Input records>
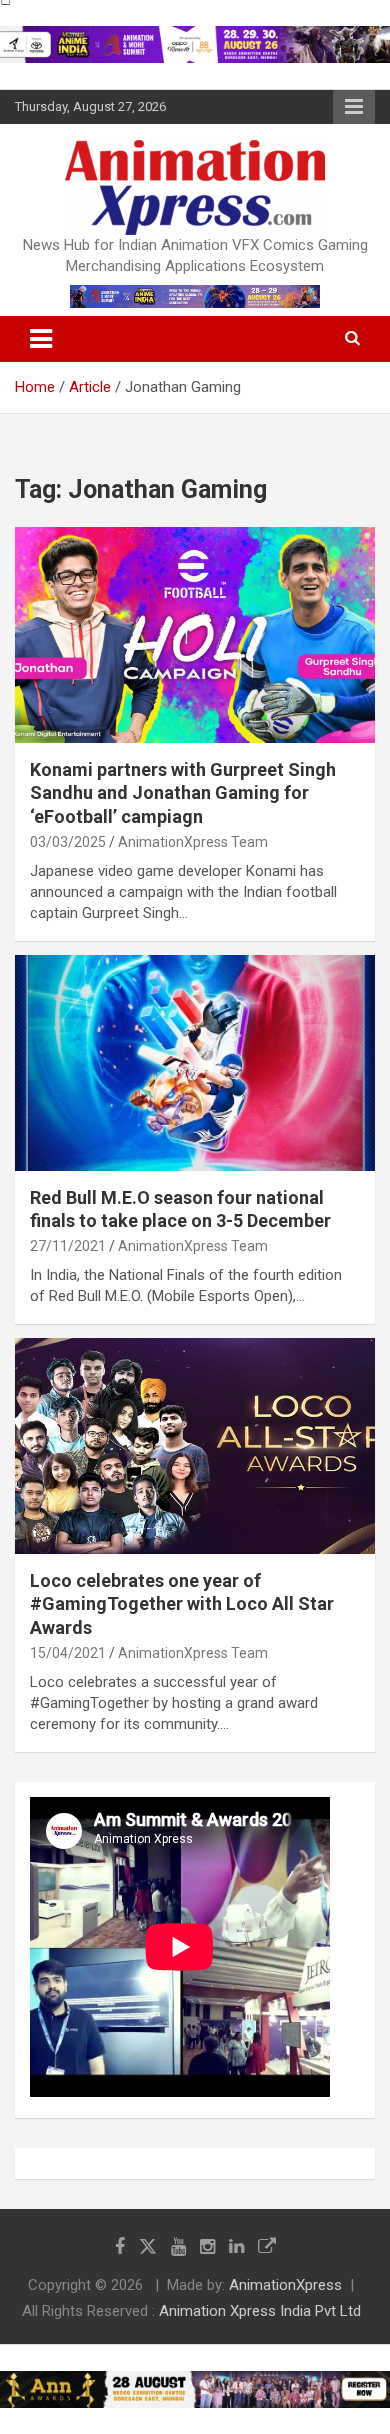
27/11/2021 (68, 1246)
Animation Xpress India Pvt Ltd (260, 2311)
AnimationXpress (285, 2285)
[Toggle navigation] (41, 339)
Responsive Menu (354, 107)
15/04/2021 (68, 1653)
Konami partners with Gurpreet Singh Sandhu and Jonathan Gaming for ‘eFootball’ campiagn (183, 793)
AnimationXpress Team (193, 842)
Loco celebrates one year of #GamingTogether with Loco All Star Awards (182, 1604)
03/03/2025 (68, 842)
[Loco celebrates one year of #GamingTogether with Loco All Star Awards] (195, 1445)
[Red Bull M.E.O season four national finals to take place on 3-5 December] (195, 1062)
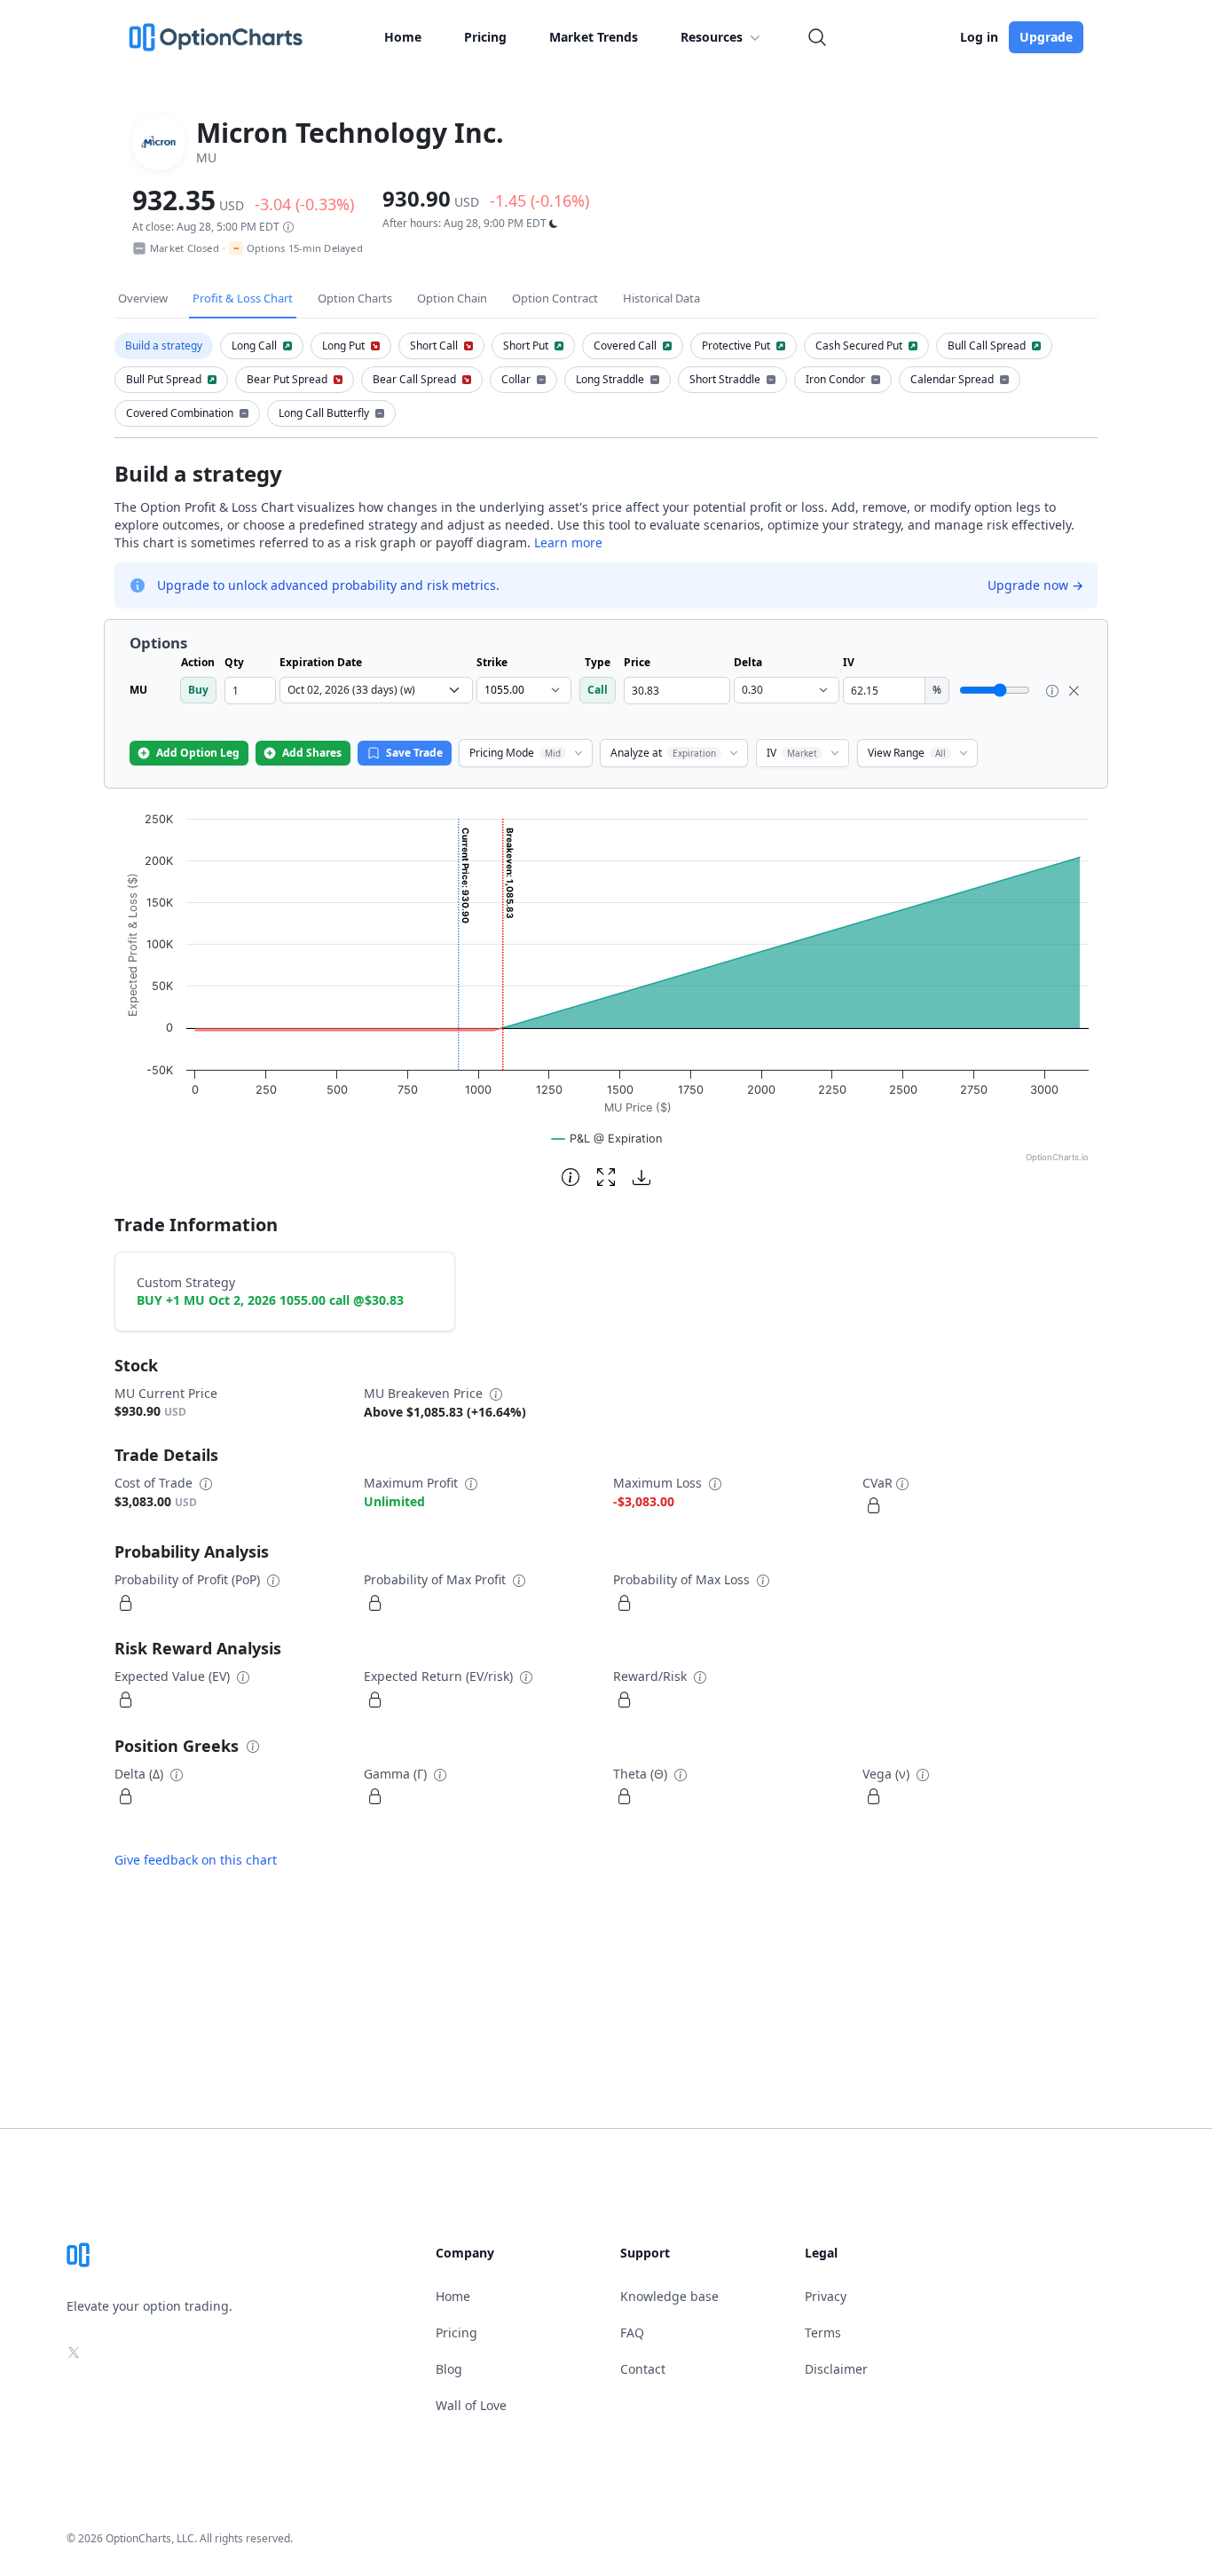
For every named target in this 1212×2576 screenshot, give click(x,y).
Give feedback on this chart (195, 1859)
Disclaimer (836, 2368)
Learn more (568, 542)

Task brief> Given the data above, transcribe exactly the lines from the one containing "Responsive Menu (354, 107)" down to the one containing "03/03/2025 (68, 842)", and no others.

Answer to the exercise>
Responsive Menu (354, 107)
15/04/2021 (68, 1653)
Konami partners with Gurpreet Singh Sandhu and Jonathan Gaming for ‘eFootball’ campiagn (183, 793)
AnimationXpress Team (193, 842)
Loco celebrates one year of #GamingTogether with Loco All Star Awards (182, 1604)
03/03/2025 (68, 842)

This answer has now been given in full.